Perhaps more telling, though, is an unpublicized section of the SIU report wherein a three-year pattern of very direct police reaction to coverage of downtown troubles clearly emerges. From early 1973 through the fall of 1975, the period covered by the report, it’s clear that the instances of Zone raids and arrests rises and falls in direct proportion to press reports. In every case cited, there is a pattern of media criticism, followed by a couple of weeks’ worth of dramatic District One raids, followed by a month of total police inactivity. Then the press would report more troubles, demand action, and the pattern would repeat itself.
Conversely, the report at one point cites a Herald American feature (in April of 1974, before zoning) praising the undercover activities of the TPF in the area, followed by two months of no raids and few arrests by District One. The Herald story, the report concludes, “provided the opportunity for the Command Staff to neglect their primary responsibility for such criminality.” True enough, but the pattern also shows that District One could, and did, conduct raids whenever it wanted-that, in other words, the cops down there knew perfectly well what was happening in the streets.
Certainly, the SIU investigators did. Their report cites, by name, seven District One hotels-and one posh apartment house-used so frequently by hookers that the owners routinely designated “certain rooms which were and are held aside for illegal sexual activity and not rented to regular customers.” The report also cites, by name and location, three movie houses, five parking lots, and one bathhouse routinely used for illegal sexual purposes.
Most significantly, though, the report cites a spread of aggressive streetwalking activity in the Combat Zone and Park Square, a development that was actually getting out of hand well before the zoning amendment now blamed for this phenomenon was passed.

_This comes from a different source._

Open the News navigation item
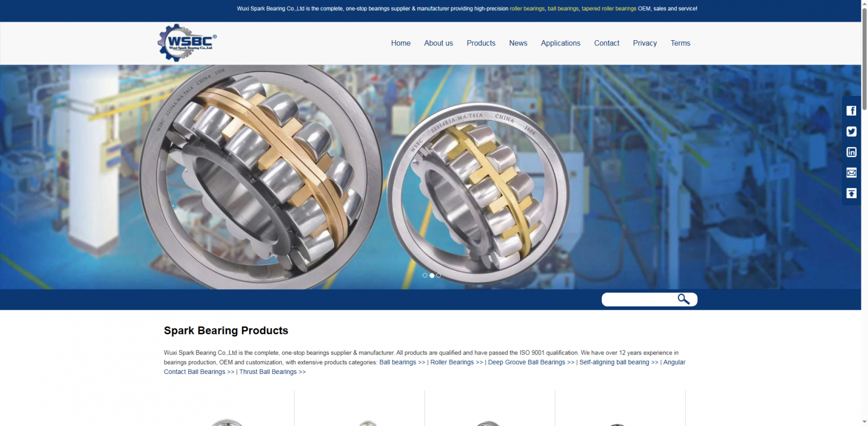The image size is (868, 426). [x=518, y=43]
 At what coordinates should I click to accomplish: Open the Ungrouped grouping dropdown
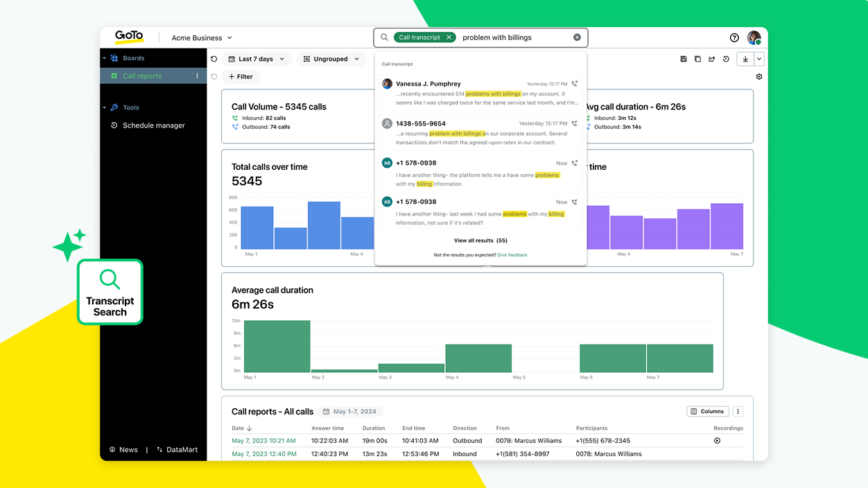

In 1973, the report observes, most hookers would approve their would-be clients individually, head for some discreet location, and later return to the same spot. But by early 1974, said hookers began traveling in packs and behaving in a “more aggressive, less discriminate” manner. The zoning change, remember, did not happen until November, 1974.
Not that it helped. Some law enforcement sources pointed to police frustration with court attitudes as a big part of the problem. They note, for example, that after the zoning changed one district court judge began handing out $25 fines to prostitutes arrested within the Zone, and jail sentences to those arrested elsewhere. Barney Frank, for one, defended such a policy as “perfectly appropriate” (since streetwalking is more of a nuisance in a residential neighborhood than a commercial district), but there can be little doubt that this encouraged the gangs of hooker/muggers that had already begun gravitating toward Washington and LaGrange Streets, fondling passersby, picking pockets, and causing a general ruckus.
Nor can there be much doubt that tolerance of such goings-on led directly to the highly publicized tragedy that, with the intemperate release of the SIU report and the swearing-in of a new Police Commissioner, led to last winter’s massive Combat Zone crackdown, which has the place looking, even now, like an overpoliced ghost town.